What the task asks:
What's wanted is a faithful retyping of every entry, pictures excluded.

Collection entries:
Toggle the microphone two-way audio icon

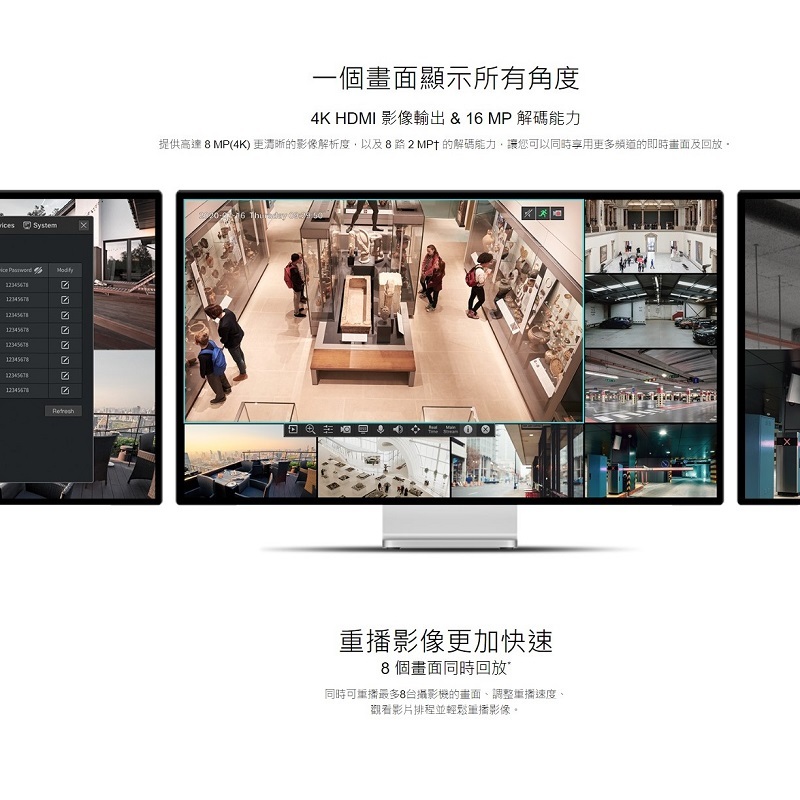[381, 429]
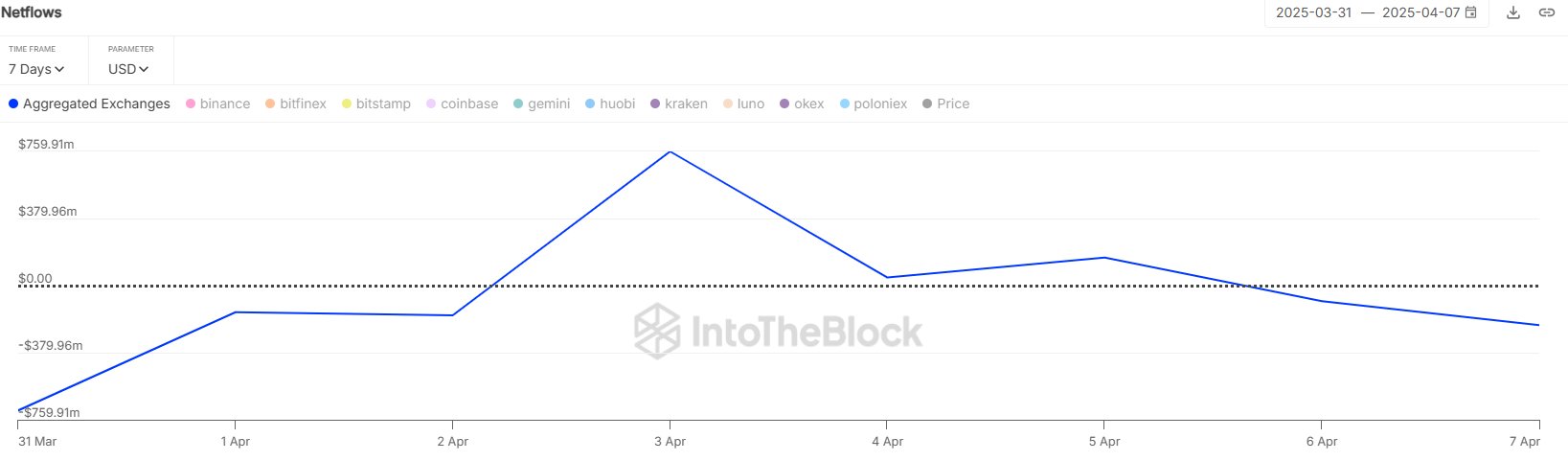
Task: Click the copy link icon
Action: point(1546,12)
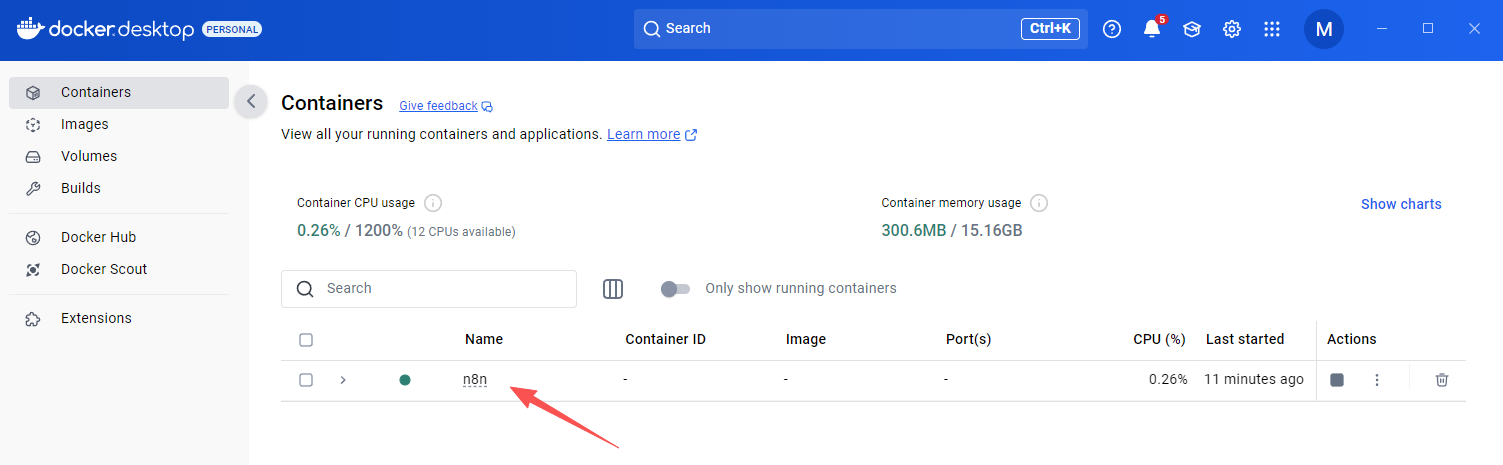Open the Learn more link
The image size is (1503, 465).
(643, 134)
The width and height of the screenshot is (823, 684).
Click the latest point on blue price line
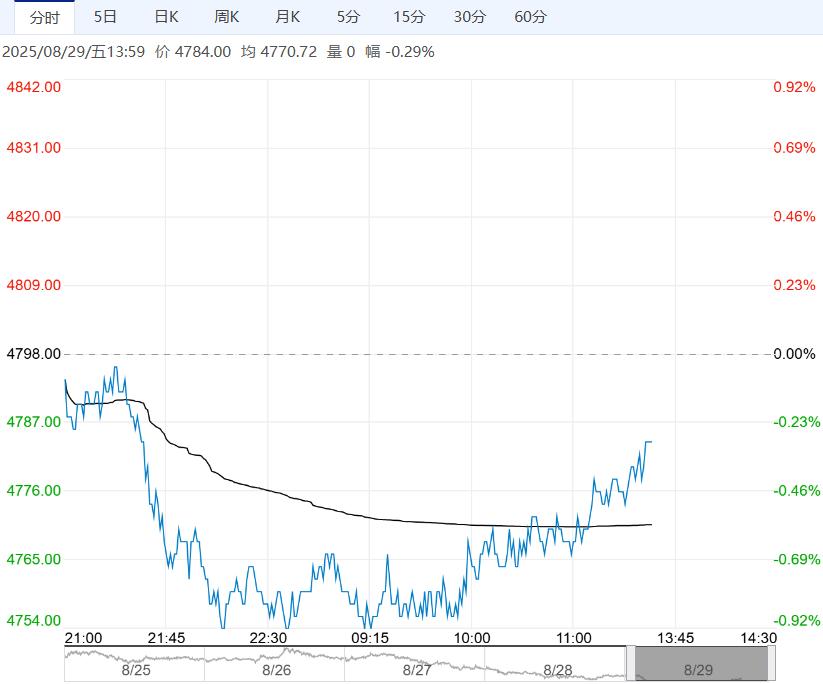click(x=651, y=441)
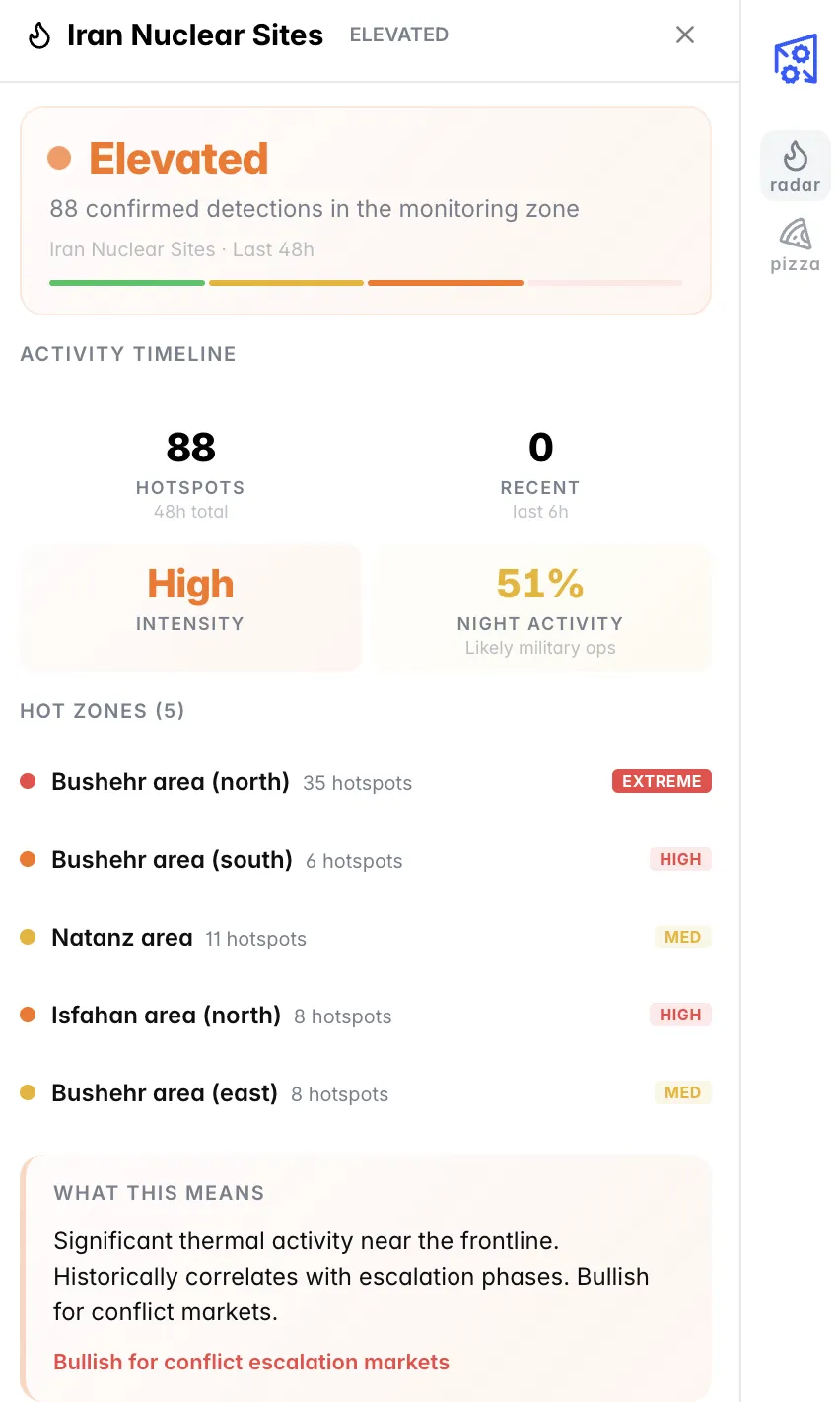Follow the Bullish for conflict escalation markets link
Image resolution: width=840 pixels, height=1402 pixels.
251,1362
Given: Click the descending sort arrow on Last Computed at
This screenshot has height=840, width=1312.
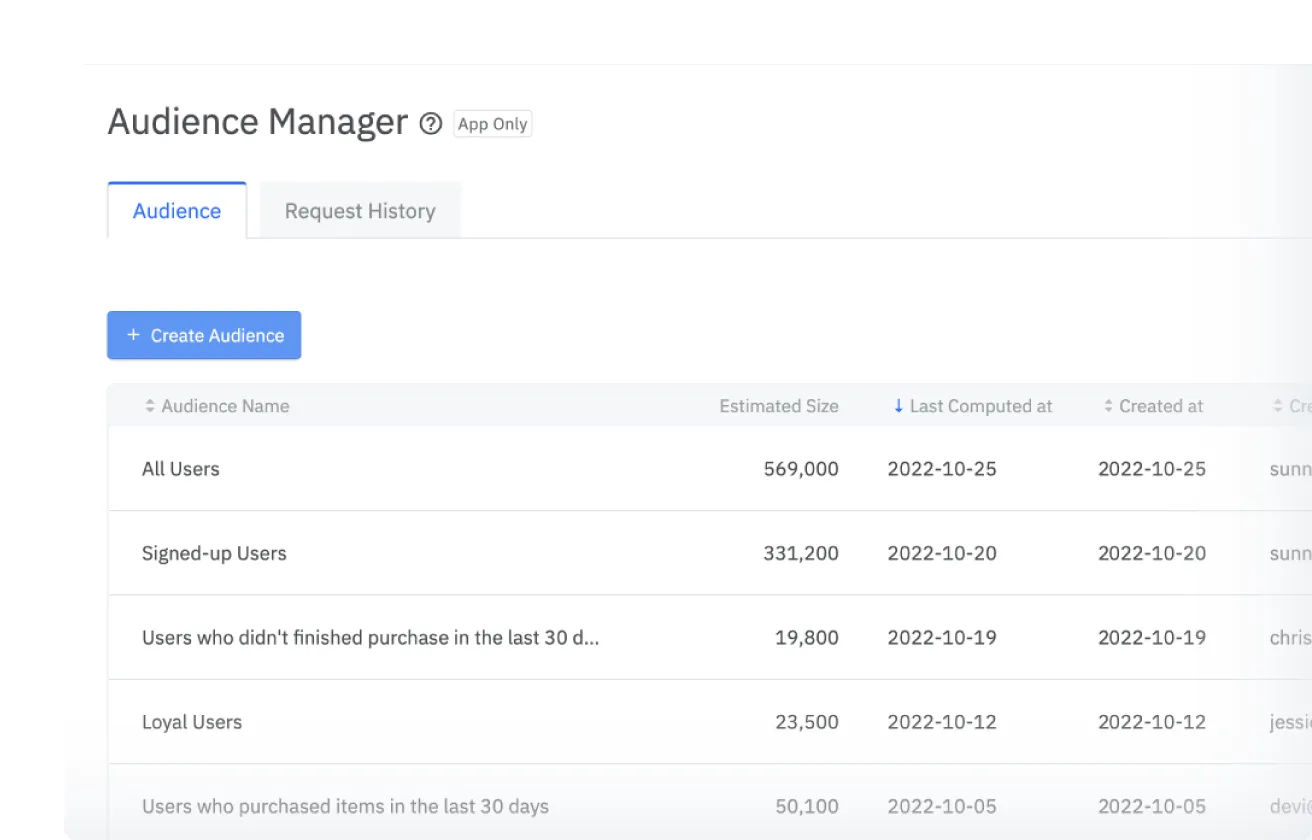Looking at the screenshot, I should pyautogui.click(x=897, y=406).
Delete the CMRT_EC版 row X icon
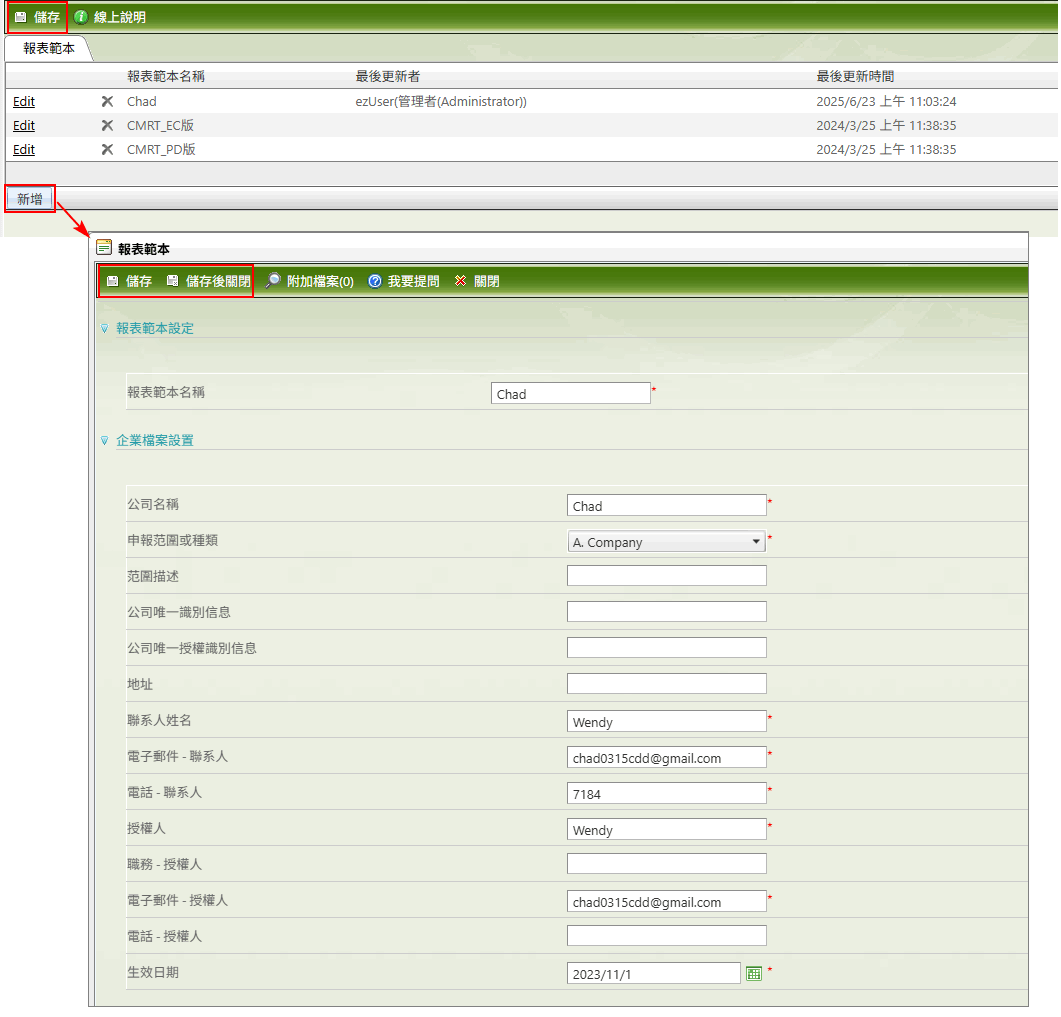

Response to this exercise:
Toggle the microphone two-way audio icon

[381, 429]
Task: Click the copy link icon
Action: point(1546,12)
Open the Learn more link
The image size is (1503, 465).
(643, 134)
The width and height of the screenshot is (823, 684).
Click the latest point on blue price line
click(x=651, y=441)
Follow the Bullish for conflict escalation markets link
Image resolution: width=840 pixels, height=1402 pixels.
251,1362
Given: Click the descending sort arrow on Last Computed at
This screenshot has height=840, width=1312.
Looking at the screenshot, I should pyautogui.click(x=897, y=406).
Delete the CMRT_EC版 row X icon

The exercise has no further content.